Brassens orchestré par Vannier


Formidable ! Il faut parfois savoir attendre. En 1993, tandis qu'il enregistrait avec nous l'album de chansons pour enfants Crasse-Tignasse, Michel Musseau m'avait parlé de son admiration pour le disque de Jean-Claude Vannier orchestrant les chansons de Georges Brassens. Ses mélodies n'étant pas ce qui me semblait le plus remarquable chez le poète j'avais quelques doutes, mais Musseau avait tant insisté que j'avais fini par le croire, d'autant que j'avais toujours été un fan du travail de Vannier, pas seulement pour Gainsbourg et leur Melody Nelson, mais aussi pour Brigitte Fontaine, Claude Nougaro et bien d'autres. L'année suivante, avec Bernard Vitet nous étions d'ailleurs allés lui faire écouter les maquettes de Carton pour avoir son avis sur nos chansons peu ordinaires. Vannier avait, paraît-il, beaucoup apprécié, mais il nous avait plutôt démoralisé sur le potentiel commercial de notre démarche ! Nous ne nous étions pas démontés et avions continué notre aventure dont la suite ne lui donna pas vraiment tort, bien que nous n'eûmes jamais à regretter ce dont notre imagination avait accouché. Les nombreuses chansons écrites avec Bernard Vitet sont avec les instantanés du Drame et nos pièces orchestrales ce dont encore aujourd'hui je suis le plus fier.
En me promenant dans les allées virtuelles je découvre que l'album épuisé L'orchestre de Jean-Claude Vannier interprète les musiques de Georges Brassens a récemment été réédité pour 6,99€. Que soit loué le camarade Michel Musseau dont j'ai toujours adoré l'humour critique et la précision musicale ! L'album commandé en 1974 par le patron de Philips pour commémorer les vingt ans d'activité de Georges Brassens, est à la hauteur de nos espérances.

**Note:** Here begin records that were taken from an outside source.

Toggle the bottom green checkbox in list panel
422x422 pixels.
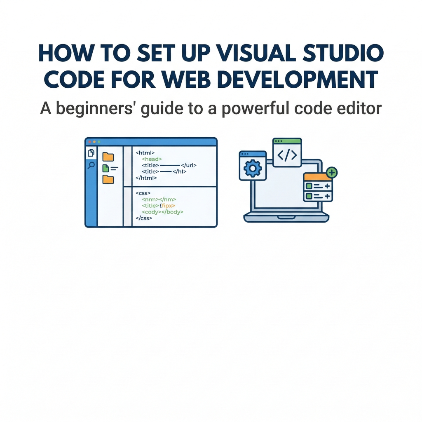(x=309, y=195)
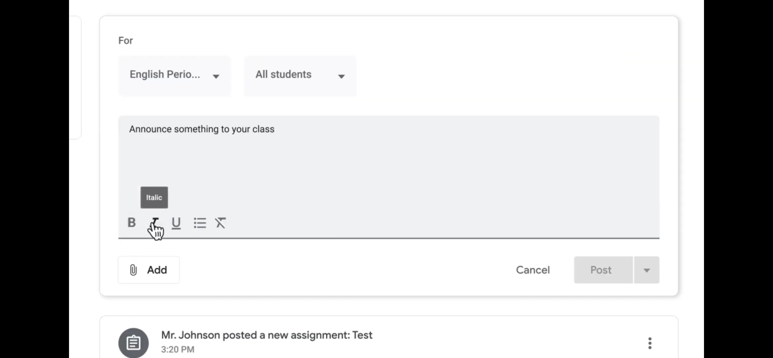Click the Add button label

click(x=157, y=270)
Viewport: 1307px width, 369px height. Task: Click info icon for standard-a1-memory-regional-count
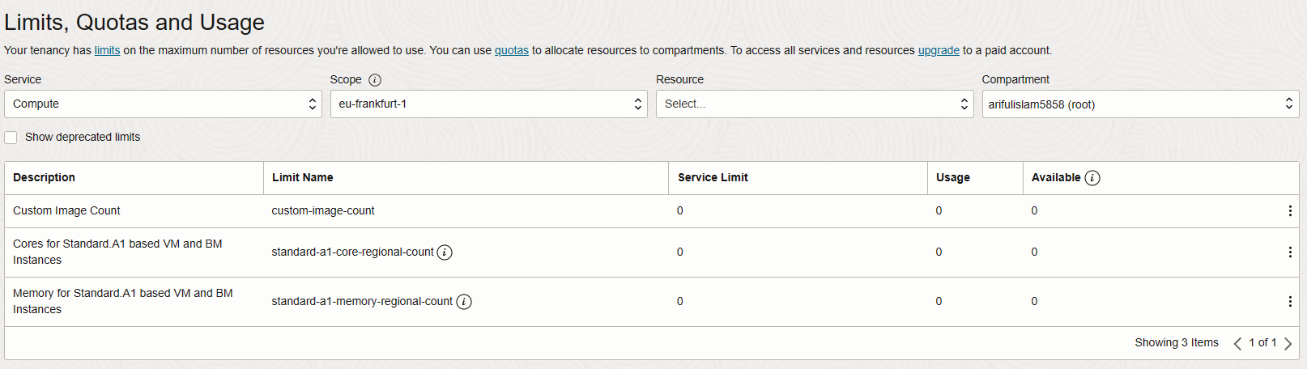[463, 302]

Certainement l'une des œuvres les plus réussies de Jean-Claude Vannier, elle respire la liberté inventive de l'autodidacte et l'intelligence de l'arrangeur tout en mettant en valeur les compositions de Brassens que j'ai longtemps cru monotones. Utilisant quantité d'instruments rares, flexatones, piano-jouets, clavier de cloches, mais aussi fanfare d'inspiration catalane, clavecin, limonaire, percussion ou cordes à la Carl Stalling, il fait preuve d'une créativité exceptionnelle et d'un humour décapant reléguant la variété instrumentale aux pires ringardises et les fantaisies de Pascal Comelade à de timides tentatives. On regrette seulement qu'aucun musicien de cet orchestre impossible ne soit cité sur la pochette, d'autant que s'y succèdent d'étonnants solistes. Je ressens le même enthousiasme qu'à la découverte des versions orchestrales de Let My Children Hear Music de Charlie Mingus arrangées par Sy Johnson, Alan Raph et le maître en personne. On se délectera donc de ces versions épatantes de Chanson pour l'Auvergnat, Les Sabots d'Hélène, Les Amoureux des bancs publics, Stances à un cambrioleur, Le 22 septembre, La Mauvaise réputation, Les Copains d'abord, Je me suis fait tout petit, Supplique pour être enterré à la plage de Sète, Jeanne, Les Amours d'antan, Bonhomme.

lundi 9 juillet 2012

La belle équipe


Avant le spectacle de jeudi dernier, Linda Edsjö fait une incantation à la pluie qui menace. Ça marche ! Les hallebardes ne dégringoleront que vers deux heures du matin, lorsque nous aurons rangé le marimba, les clarinettes, mes instruments en carton et le matériel électronique qui craignent l'eau. Tuiles : la bâche qui protège la table de mixage contre l'humidité bloque les potentiomètres et le moniteur reste éteint au lieu de reproduire les images projetées. Seule solution : tout contrôler avec le volume du master et se tordre le cou pour surveiller la projection de 9x9 mètres. Gros succès. Olivier Koechlin a pris une photo-souvenir de notre duo. Les anches d'Antonin-Tri Hoang cisèlent les quinze séquences du Prix Découverte qui s'enchaînent sans temps mort...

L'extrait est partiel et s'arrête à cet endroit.